An Ice-Cream War
- First edition
- Author: William Boyd
- Genre: black comedy, war novel
- Publisher: Hamish Hamilton
- Publication date: 1982
- ISBN: 0-375-70502-3
- OCLC: 40744463
- Dewey Decimal: 823/.914 21
- LC Class: PR6052.O9192 I2 1999
- Preceded by: A Good Man in Africa (1981)
- Followed by: Stars and Bars (1984)

= An Ice-Cream War =

Novel by William Boyd

An Ice-Cream War (1982) is a black comedy war novel by Scottish author William Boyd. It was nominated for a Booker Prize in the year of its publication. The title is derived from a quotation in a letter (not included in the American editions of the book).

== Synopsis ==
The story focuses on the East African Campaign fought between British and German forces during World War I, and how it affects several people whose paths converge.

The first character introduced is Temple Smith (Walter Smith in the US edition), an American expatriate who runs a successful sisal plantation in British East Africa near Mount Kilimanjaro. Before war breaks out in August 1914, Smith is on cordial terms with his German half-English neighbour, Erich von Bishop. Smith even shops for coffee plant seedlings at the botanical garden in the capital of German East Africa, Dar es Salaam.
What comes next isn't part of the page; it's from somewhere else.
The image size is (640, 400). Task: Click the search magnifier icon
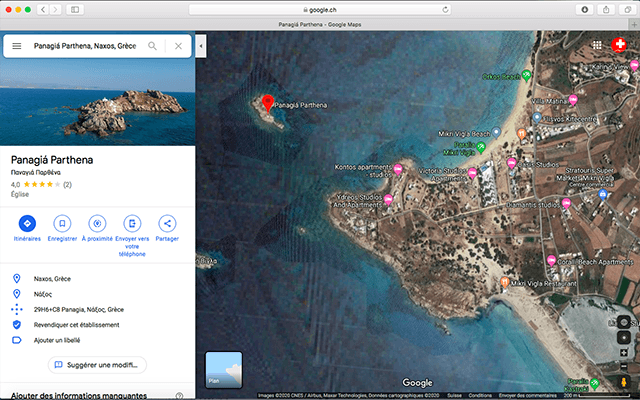coord(153,46)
Major von Bishop burns Smith's sisal and linseed plantation in the opening campaign of the Great War, and then dismantles the massive decorticator, the industrial centrepiece of Smith's sisal farm operations. Now made a penniless refugee, and unable to secure any war reparations from the British colonial bureaucracy, Smith places his wife and children with his missionary father-in-law and joins the British military forces in Nairobi, pursuing vengeance against von Bishop over the next four years of the war in East Africa.

The second narrative strand involves Felix Cobb, the studious youngest son of an aristocratic and traditional British military family, every one of whom he despises apart from his older brother Gabriel, a captain. The latter soon marries his sweetheart Charis (inspiring a certain jealousy in Felix), but war breaks out while Gabriel is on his honeymoon in Normandy, and he makes haste back to his regiment. Gabriel is posted to Africa, where he befriends psychotic fellow soldier Bilderbeck and is wounded in the Battle of Tanga. Whilst recovering in a Prisoner of War hospital, he develops an infatuation for Erich von Bishop's plump, stubborn wife Liesl, who works there as a nurse. The novel could be considered a satire on the ineptitude of authority in wartime.

==Reaction==
As a critic of The New York Times wrote the following of the book at its time of publication:

"Its characters – the survivors in particular – are mercilessly knocked about by the force of historical circumstance: by the war, by the problems of commanding men whose culture they do not understand and whose language they do not even speak, by the influenza epidemic that followed immediately upon the Armistice. But Mr. Boyd sees even domestic life, as Gabriel's and Felix's mother sees her marriage, 'as a relentless challenge, an unending struggle against appalling adverse conditions to get her own way.' That bleak comic vision suggests the early Evelyn Waugh, and An Ice-Cream War is a good enough novel, for all its flaws, to persuade me that Mr. Boyd, who was born in 1952, may someday write a great one."